Song by Leonard Cohen

from the album Songs of Leonard Cohen
- Published: 1967
- Genre: Contemporary folk
- Songwriter: Leonard Cohen
- Producer: John Simon

= Hey, That's No Way to Say Goodbye =

"Hey, That's No Way to Say Goodbye" is a song by Leonard Cohen. It was first released in November 1967, in a version by Judy Collins on her album Wildflowers. The following month, Cohen's own version was issued on his debut album Songs of Leonard Cohen.

Cohen wrote the song when staying at the Penn Terminal Hotel on 34th Street in New York City in 1966. He wrote:The room is too hot. I can't open the windows. I am in the midst of a bitter quarrel with a blonde woman. The song is half-written in pencil but it protects us as we manoeuvre, each of us, for unconditional victory. I am in the wrong room. I am with the wrong woman.

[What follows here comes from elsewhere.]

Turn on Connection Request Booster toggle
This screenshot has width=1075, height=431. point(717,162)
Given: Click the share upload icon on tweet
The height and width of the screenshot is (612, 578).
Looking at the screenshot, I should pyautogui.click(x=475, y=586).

Feist, Ariel Engle and Daniela Gesundheit performed the song at the 2017 Tower of Song: A Memorial Tribute to Leonard Cohen concert. Michael Monroe of Hanoi Rocks has also covered the song in memory of his late wife on his album Whatcha Want. Dutch singer Herman van Veen recorded a Dutch translation, Een ochtend vol liefde (A morning full of love) in 1969 on his debut album. The Dutch lyrics were written by Rob Chrispijn.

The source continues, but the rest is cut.